I have loved people through childhood sexual abuse. Childhood physical abuse. Adult addiction. Physically and emotionally abusive adult relationships. Mental health challenges. And any combination thereof. Sometimes, they were doing more work than I was, because they loved themselves enough to seek change. Sometimes, I was following their lead, because they loved themselves enough to seek change. I’d have begun these last two sentences with ‘Naturally‘, but the truth is that self-loathing and shame are the intersection at which such matters usually build their homes, and so ‘naturally’ is the antithesis of where most find themselves until that rock bottom shoots up to break their back and force their hand.
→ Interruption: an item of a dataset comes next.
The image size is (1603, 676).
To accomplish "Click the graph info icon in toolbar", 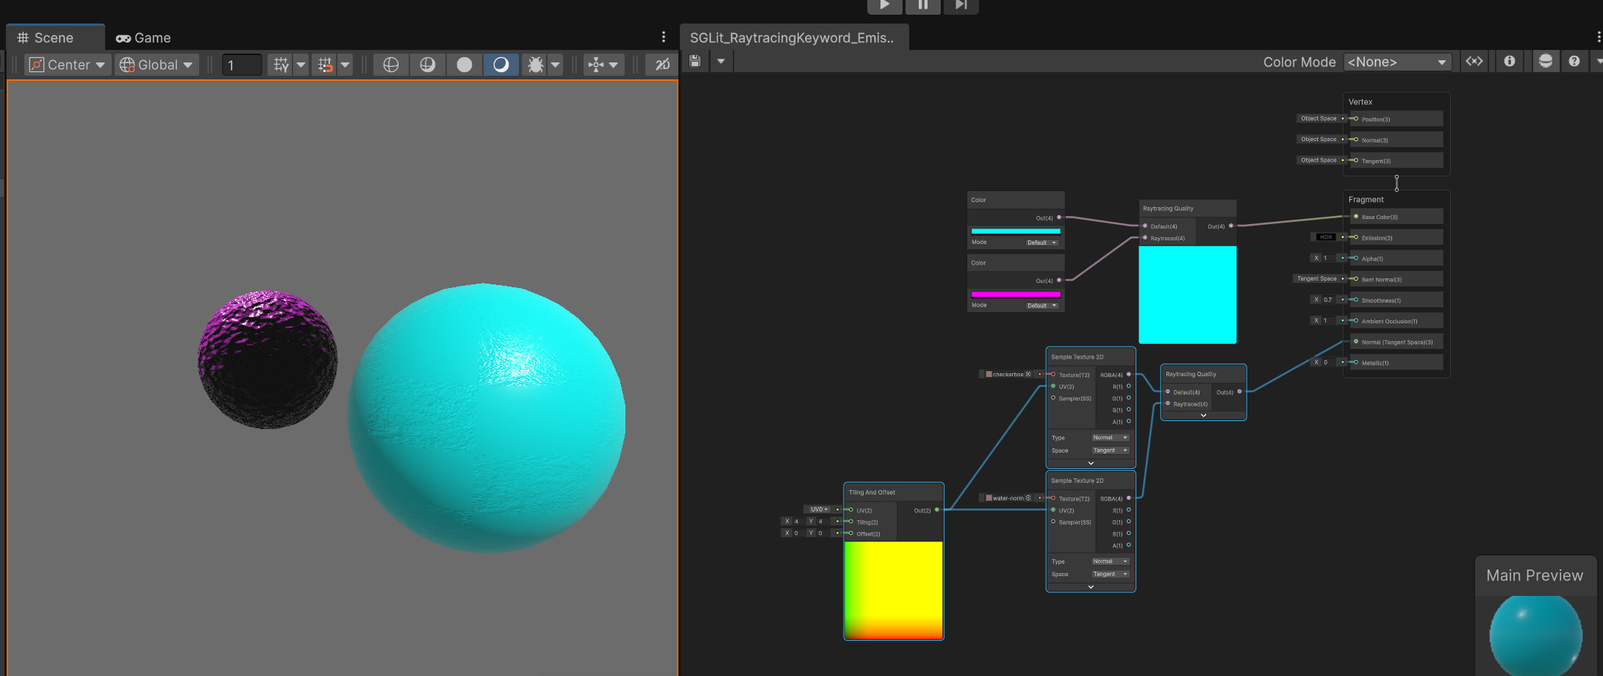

Which is how I learned that Sometimes isn’t enough. I couldn’t be doing more work than them, and I certainly couldn’t be leading them (unless staging a proper intervention, which was only necessary once). When I wasn’t following their lead, and when I was loving them more than they loved themselves, we both failed. Left with my own healing to which I had to then tend, I learned that I couldn’t do the work for them. As devastating as it was, I couldn’t – through the amount of love I showed them – teach them to love themselves enough. Because though it is the most critical one, self-love is also the most challenging love story any of us live.

To the caretakers, then – I see you. And I’m here to remind you that it’s okay to walk away from those who have long ago walked away from themselves. Put down the guilt; your hands carry the weight of responsibility for yourself and that is struggle enough.